Department of Chemistry, University of Florida, P.O. Box 117200, Gainesville, Florida 32611-7200, USA.
Anal Chem. 2011 Oct 15;83(20):8019-23. doi: 10.1021/ac201624t. Epub 2011 Sep 20.
We report trends in the theoretically derived number of compositionally distinct peptides (i.e., peptides made up of different amino acid residues) up to a nominal mass of 1000. A total of 21 amino acid residues commonly found in proteomics studies are included in this study, 19 natural, nonisomeric amino acid residues as well as oxidated methione and acetamidated cysteine. The number of possibilities is found to increase in an exponential fashion with increasing nominal mass, and the data show a periodic oscillation that starts at mass ~200 and continues throughout to 1000. Note that similar effects are reported in the companion article on fragment ions from electron capture/transfer dissociation (ECD/ETD) (Mao et al. Anal. Chem.2011, DOI: 10.1021/ac201619t). The spacing of this oscillation is ~15 mass units at lower masses and ~14 mass units at higher nominal masses. This correlates with the most common mass differences between the amino acid building blocks. In other words, some mass differences are more common than others, thus determining the periodicity in this data. From an analytical point of view, nominal masses with a larger number of compositionally distinct peptides include a substantial number of isomers, which cannot be separated based on mass. Consequently, even ultrahigh mass accuracy (i.e., 0.5 ppm) does not lead to a substantially enhanced rate of identification. Conversely, for adjacent nominal masses with a lower number of isomers, moderately accurate mass (i.e., 10 ppm) gives a higher degree of certainty in identification. These effects are limited to the mass range between 200 and 500 Da. At higher masses, the percentage of uniquely identified peptides drops off to close to zero, independent of nominal mass, due the inherently high number of isomers.

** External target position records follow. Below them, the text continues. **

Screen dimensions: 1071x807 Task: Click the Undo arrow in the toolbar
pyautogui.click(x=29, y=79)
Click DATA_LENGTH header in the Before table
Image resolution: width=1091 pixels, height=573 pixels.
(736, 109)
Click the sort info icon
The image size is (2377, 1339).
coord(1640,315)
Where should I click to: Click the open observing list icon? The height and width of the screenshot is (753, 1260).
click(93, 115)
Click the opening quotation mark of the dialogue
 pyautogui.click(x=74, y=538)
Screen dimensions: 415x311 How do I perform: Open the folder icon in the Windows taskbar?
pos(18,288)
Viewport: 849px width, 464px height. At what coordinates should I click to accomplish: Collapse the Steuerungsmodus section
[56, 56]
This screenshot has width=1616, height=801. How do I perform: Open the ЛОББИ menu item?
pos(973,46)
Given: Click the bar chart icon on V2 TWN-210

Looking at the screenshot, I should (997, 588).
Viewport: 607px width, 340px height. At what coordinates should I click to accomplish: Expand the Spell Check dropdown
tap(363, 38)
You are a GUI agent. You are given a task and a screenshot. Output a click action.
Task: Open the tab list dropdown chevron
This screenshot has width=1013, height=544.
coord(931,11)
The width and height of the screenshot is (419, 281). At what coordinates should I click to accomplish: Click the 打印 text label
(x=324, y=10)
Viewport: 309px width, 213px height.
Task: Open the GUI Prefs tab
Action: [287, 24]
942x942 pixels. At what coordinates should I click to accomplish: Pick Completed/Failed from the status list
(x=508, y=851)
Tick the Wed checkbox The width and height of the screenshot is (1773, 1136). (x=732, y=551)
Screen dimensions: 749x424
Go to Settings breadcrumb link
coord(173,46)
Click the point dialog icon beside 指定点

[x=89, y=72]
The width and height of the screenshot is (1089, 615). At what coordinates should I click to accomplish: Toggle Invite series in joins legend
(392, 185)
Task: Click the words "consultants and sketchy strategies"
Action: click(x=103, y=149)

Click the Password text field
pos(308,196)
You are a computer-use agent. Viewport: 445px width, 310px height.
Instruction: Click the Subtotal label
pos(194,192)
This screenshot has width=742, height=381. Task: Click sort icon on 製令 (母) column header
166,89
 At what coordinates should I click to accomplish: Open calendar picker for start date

While the exact number of isobars/isomers at each nominal mass depends on the amino acid building blocks that are considered, the periodicity in the data is found to be remarkably robust; for instance, inclusion of phosphorylated residues barely affects the pattern at lower masses (i.e., <500 Da).
我们报告了理论上推导的组成上不同的肽(即由不同氨基酸残基组成的肽)数量的趋势,其分子量高达 1000。本研究包括蛋白质组学研究中常见的 21 种氨基酸残基,19 种天然、非异构氨基酸残基以及氧化甲硫氨酸和乙酰化半胱氨酸。结果发现,随着分子量的增加,可能性数量呈指数增长,数据显示出一种周期性波动,从质量约 200 开始,一直持续到 1000。请注意,类似的效应在关于电子捕获/转移解离(ECD/ETD)片段离子的伴侣文章中也有报道(Mao 等人,分析化学,2011 年,DOI:10.1021/ac201619t)。在较低的质量下,这种波动的间隔约为 15 个质量单位,在较高的名义质量下约为 14 个质量单位。这与氨基酸构建块之间最常见的质量差异相对应。换句话说,一些质量差异比其他的更常见,从而决定了数据的周期性。从分析的角度来看,具有更多组成上不同肽的名义质量包括大量的异构体,这些异构体不能基于质量进行分离。因此,即使是超高的质量精度(即 0.5 ppm)也不会导致识别率显著提高。相反,对于具有较少异构体的相邻名义质量,中等准确的质量(即 10 ppm)可在识别方面提供更高的确定性。这些效应仅限于 200 到 500 Da 之间的质量范围。在更高的质量下,由于异构体质子数量较高,唯一识别的肽的百分比接近零,与名义质量无关。虽然每个名义质量的等重异构体/异构体的确切数量取决于所考虑的氨基酸构建块,但数据中的周期性被发现非常稳健;例如,包含磷酸化残基几乎不会影响较低质量(即<500 Da)下的模式。